Challenge – Some scenes have enemies that the player needs to deal with to advance ie.  Throwing a bear at a troll to scare it away.  Others have puzzles that must be solved in order to continue ie. Locked doors/grates and finding a water bottle, filling it, then watering a bean stalk to climb.  The biggest challenge was spatial awareness. I ended up having to download a game map so I could I see were everything was.  Also, I got quite frustrated with the commands.  The website where I played the game only listed about 6-8 commands so I got stuck early on at a locked grate that I couldn’t open on those commands alone.  I had to look up another site that gave more commands.  This site again, didn’t even list all the commands, I found even more on yet another site. 

Overall :  Frustrating as hell (I kept getting lost, not knowing the damn commands), but I kept wanting to go back to see what happened!  Who doesn’t want to throw eggs and bears at trolls! 

1 comment:

  1. I quite enjoyed the nostalgic aspect of this game.
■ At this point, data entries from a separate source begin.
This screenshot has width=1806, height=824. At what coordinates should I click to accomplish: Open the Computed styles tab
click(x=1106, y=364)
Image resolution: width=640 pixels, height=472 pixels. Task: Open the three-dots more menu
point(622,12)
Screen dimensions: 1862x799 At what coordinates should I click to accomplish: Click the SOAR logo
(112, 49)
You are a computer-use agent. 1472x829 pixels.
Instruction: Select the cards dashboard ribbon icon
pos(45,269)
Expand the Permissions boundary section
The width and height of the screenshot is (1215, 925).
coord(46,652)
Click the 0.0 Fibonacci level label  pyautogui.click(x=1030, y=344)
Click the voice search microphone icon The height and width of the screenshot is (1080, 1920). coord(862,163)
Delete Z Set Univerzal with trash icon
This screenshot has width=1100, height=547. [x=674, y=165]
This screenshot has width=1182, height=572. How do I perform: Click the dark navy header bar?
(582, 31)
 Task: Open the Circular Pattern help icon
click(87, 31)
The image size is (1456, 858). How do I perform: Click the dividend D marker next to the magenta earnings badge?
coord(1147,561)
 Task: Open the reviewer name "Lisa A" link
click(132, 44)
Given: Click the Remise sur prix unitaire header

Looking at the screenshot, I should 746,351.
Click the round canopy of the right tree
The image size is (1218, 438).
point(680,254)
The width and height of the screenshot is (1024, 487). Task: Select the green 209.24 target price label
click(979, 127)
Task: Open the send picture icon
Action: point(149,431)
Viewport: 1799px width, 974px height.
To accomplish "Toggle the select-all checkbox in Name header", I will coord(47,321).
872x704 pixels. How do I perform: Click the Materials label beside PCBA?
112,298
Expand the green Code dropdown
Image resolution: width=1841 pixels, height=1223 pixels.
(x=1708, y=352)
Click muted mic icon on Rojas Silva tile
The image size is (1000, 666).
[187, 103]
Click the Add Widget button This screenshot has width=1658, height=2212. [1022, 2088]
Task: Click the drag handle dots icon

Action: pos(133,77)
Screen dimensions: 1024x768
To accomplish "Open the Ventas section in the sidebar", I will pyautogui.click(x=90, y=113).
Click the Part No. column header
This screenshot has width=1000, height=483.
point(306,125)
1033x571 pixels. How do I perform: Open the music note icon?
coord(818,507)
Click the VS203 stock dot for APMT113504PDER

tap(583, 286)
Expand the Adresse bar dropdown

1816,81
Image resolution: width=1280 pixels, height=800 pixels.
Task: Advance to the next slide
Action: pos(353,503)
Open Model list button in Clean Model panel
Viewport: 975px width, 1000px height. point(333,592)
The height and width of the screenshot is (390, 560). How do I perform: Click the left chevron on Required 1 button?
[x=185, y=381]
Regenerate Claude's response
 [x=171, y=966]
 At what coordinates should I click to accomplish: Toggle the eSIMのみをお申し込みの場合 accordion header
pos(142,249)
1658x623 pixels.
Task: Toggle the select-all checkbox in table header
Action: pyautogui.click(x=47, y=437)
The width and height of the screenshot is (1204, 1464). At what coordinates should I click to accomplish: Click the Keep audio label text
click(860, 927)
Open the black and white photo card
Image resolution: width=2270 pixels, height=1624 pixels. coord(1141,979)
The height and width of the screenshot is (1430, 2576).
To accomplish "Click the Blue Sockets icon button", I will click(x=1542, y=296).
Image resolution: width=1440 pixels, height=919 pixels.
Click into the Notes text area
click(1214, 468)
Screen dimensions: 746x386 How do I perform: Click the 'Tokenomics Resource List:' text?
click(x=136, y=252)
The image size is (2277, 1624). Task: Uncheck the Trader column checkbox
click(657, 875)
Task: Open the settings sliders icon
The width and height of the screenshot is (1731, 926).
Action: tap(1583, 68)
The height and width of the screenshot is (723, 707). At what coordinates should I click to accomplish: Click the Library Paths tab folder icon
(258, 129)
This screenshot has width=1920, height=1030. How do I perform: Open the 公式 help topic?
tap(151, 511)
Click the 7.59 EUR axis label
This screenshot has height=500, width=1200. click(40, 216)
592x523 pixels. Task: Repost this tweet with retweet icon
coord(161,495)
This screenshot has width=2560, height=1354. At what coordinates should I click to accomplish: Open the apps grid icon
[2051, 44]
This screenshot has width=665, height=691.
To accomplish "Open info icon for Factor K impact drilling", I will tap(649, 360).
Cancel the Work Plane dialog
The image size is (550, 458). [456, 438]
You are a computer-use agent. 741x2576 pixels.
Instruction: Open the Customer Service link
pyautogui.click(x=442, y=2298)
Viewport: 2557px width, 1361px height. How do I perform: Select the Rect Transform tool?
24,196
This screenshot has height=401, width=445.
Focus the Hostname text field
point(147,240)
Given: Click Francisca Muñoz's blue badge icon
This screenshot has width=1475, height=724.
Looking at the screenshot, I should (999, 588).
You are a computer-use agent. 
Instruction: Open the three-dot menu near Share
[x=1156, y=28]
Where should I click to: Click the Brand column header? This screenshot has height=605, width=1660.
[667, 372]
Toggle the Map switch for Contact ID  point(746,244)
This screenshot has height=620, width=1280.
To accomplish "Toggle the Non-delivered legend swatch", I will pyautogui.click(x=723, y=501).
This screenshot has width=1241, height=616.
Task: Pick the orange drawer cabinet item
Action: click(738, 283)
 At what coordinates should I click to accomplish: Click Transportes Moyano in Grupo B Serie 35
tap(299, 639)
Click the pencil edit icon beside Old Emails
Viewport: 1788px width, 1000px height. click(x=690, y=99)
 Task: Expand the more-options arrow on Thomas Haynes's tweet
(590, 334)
I remember growing up to some text based games but I am not sure if Adventure was one of them.

    I did find this time around though that now that we have some programmatic knowledge I actually felt as if I were in a giant selection statement held together by a bunch of spaghetti code (if player chooses "walk north" GOTO LINE 440).

    Perhaps not having any programming insight would make this game more enjoyable but for me it now feels like an interactive adventure book.

    I didn't actually have too much difficulty with the commands however as I remember playing quite a few games of similiar calibre. If you type help in the command line the game also mentions what it can and can not understand and also gives you a historical context for the game as well that was quite interesting.